Brush was then laid over all and hay on top of the brush, and last, but not least, sod was laid over the hay, the sod having a double purpose, first, to keep out the cold, and second, to protect the hay from sparks from the smoke pipe.
It was perhaps a rude combination, but many a weary traveler was glad to spend a night under such a roof.
For a time after the family located here there was no school within traveling distance, and so the younger children received no schooling then. However, after a long controversy with the powers that controlled the township to the north, to which this middle township was attached, a three-months school was provided, and here the Long boys, George and Tom, received a meager education. When Tom D. Long was nineteen years old he left the home farm and went to Manson, where he entered the office of the Journal as an apprentice to the printing trade. His older brother, George I. Long, had purchased a half interest in the paper and shortly afterwards the firm of Long Brothers was formed and took over the entire business. A little later a combination of circumstances brought about a political upheaval. The Journal was the only paper in the county to side with the dissenters and in the political fight that followed it took a leading part. The bolters swept the county from coroner to treasurer and the Journal and the Longs at once became a power in the political affairs of the community. During the more than forty-five years that have elapsed since that contest the Journal and the Longs have retained their prestige.
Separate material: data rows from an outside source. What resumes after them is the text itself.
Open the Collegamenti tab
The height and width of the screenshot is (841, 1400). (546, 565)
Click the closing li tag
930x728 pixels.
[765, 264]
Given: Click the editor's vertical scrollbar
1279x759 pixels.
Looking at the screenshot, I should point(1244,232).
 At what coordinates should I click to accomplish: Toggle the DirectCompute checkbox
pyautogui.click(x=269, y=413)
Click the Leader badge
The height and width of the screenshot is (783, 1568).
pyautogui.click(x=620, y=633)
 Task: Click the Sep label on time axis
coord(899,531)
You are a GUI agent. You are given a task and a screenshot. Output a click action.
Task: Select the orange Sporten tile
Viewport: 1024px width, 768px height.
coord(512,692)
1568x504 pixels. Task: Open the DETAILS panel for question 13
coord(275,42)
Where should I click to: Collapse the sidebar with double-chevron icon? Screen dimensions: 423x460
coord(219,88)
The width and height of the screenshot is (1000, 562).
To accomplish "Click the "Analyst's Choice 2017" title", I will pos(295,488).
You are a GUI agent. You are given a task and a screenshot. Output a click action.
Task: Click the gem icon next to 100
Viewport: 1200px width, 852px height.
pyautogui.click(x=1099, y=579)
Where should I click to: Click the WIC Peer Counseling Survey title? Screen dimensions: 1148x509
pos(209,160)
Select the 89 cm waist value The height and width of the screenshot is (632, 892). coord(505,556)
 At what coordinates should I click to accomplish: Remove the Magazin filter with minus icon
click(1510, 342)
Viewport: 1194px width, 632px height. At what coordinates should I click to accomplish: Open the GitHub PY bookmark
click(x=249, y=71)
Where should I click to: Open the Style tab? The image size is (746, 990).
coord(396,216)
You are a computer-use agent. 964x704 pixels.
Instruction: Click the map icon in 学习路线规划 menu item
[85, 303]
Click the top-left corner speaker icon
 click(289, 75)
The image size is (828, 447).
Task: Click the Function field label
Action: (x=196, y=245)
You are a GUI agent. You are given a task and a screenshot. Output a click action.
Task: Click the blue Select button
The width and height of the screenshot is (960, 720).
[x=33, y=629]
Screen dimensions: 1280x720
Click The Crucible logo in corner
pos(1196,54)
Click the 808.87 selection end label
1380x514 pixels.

During his forty-six years' residence in Manson, T. D. Long has served his
community as councilman, school director and mayor, and for thirteen years was
postmaster. While taking part in both local and state politics for many
years, his political connections have been, with few exceptions, in the interest
of his friends.l The minor offices he held were taken mostly to convince
his opponents that he could be elected if he wished. Although never a member
of the legislature, he has been instrumental in having a number of important
laws passed. The most far-reaching one, and the one in which he takes the
greatest pride, is that creating the state board of conservation and authorizing
the establishment of state parks. Some twenty years ago the Journal began
advocating state parks for the benefit of the whole population of the state.
For a time there was little or no response to his efforts but in 1916 he
secured the cooperation of two state senators, P. C. Holdoegel and W. W.
Anderson, and the law was passed. Since that time more than forty parks and
recreation grounds have been established under this beneficent law.
On June 9, 1883, Mr. Long was united in marriage to Miss Maggie Crilly, who
also is the child of pioneer parents, the Crilly family being one of the
first to settle near Fort Dodge, in 1856. To Mr. and Mrs. Long have been born
three daughters, the eldest of whom died in infancy. The second daughter,
Beulah, is the wife of Colonel Casper Schenk, of Des Moines, and the youngest,
Merian, is associated with her father on the Journal and Democrat.